[MD] Knockouts

Matt Kundert pirsigaffliction at hotmail.com
Wed Feb 8 08:49:59 PST 2006


Mike,

I think Adams is wrong, at least in the case of philosophy.  The only way 
knockouts could occur is if two people are playing by the same rules.  The 
trouble with philosophy is that there are no rules, or rather that all the 
rules are potentially up for grabs.  If one of the rules of philosophy that 
we learned from Socrates is "question everything" then that doesn't leave a 
whole lot stapled down.  What we end up with are proliferating subject 
matters and conversations, some that dovetail together, some that go in 
different directions, and a meeting of two philosophers can be a great 
exchange, but rarely are there any definitive blows delievered and rarely 
are minds changed because of the debate.  I think its extraordinarily rare 
to be able to uncover bad dogmatic reasons for lack of change in the 
"loser," and when looking at such debates its important to try and figure 
out _why_ they end up as standoffs--find the crux of the issue.  What you'll 
usually find at the crux are contradictory assumptions that lead both 
philosophers in different directions and its usually impossible to argue for 
those assumptions conclusively.

And that's not to mention that Adams' examples aren't universally correct 
either.  The introduction of a strawman usually doesn't bode well, but 
sometimes there's a different point being worked towards.  The author is 
willing to sacrifice whatever particular point his opponent is writing in 
detail about to say something broader (look at Pirsig's SOM).  Slippery 
slope arguments are also usually bad, but in philosophy the slippery slope 
can usually be constructed through diligence and ingenuity--its what's 
called following an idea to its logical conclusion.  And guilt by 
association arguments are sometimes entirely in point---as when an opponent 
tries to drain the history out an idea, making it lose its context, and 
making us forget the lessons of history.  And sometimes you have to ignore a 
simple, direct question because the question is all wrong (look at Pirsig's 
S/O Dilemma).

I love Dilbert.  Having read a bunch of Scott Adams, I think he's the 
latter-day Marx.  But I've also read some of his attempts at philosophy.  
Its wild and fantastic, but he definitely has a strong grasp of how to 
insulate a position.  What I don't think he understands is that when you put 
up tough insulation--an impregnable defense--you usually then preclude 
yourself from delievering knockouts.  When you build a wall around yourself, 
nobody can hit you, but how are _you_ supposed to hit anybody else?

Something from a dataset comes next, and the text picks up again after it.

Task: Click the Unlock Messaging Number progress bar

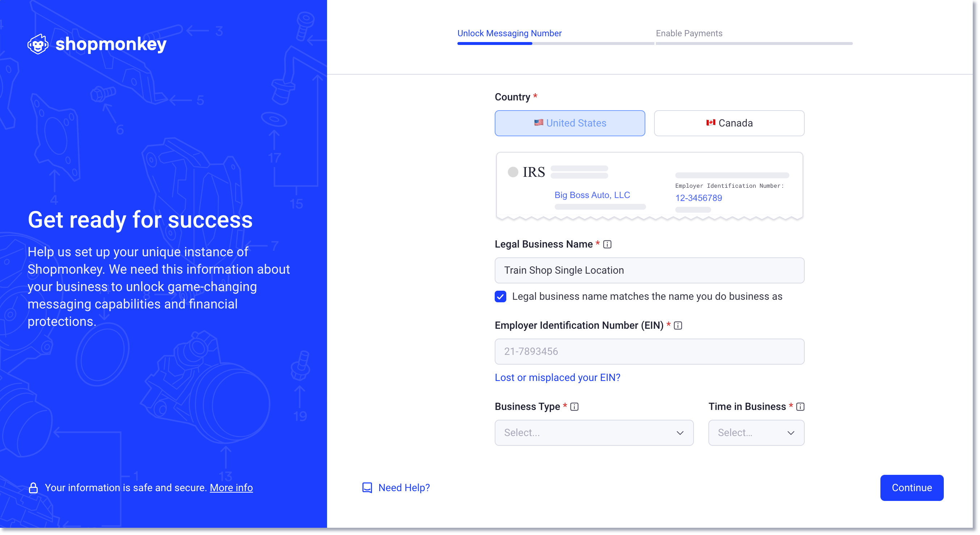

I developed something like this topic (including Hitler) in relation to 
Pirsig a few years ago in a series of posts call "Begging the Question, 
Moral Intuition(s), and Answering the Nazi" (Oct 11, 2003) (and even further 
back in my "Confessions of a Fallen Priest" post from July 2002).  Its an 
underdeveloped set of interrelated ideas with much to expand on (and I've 
continually been trying to go back and develop them), but I take the issue 
to be pretty important to understanding the activity of philosophy.

Matt

p.s.  If anybody does go back and read that little sketch, just remember 
that I wrote it when I was being less careful about what I called 
"metaphysics."  By metaphysics I meant then (and I mean now) "Platonic/SOMic 
metaphysics," not "Pirsigian metaphysics."  (I usually call Pirsigian 
metaphysics "philosophy.")  The suggestion of many of my articles is that 
Pirsig appears to be more Platonic in some places.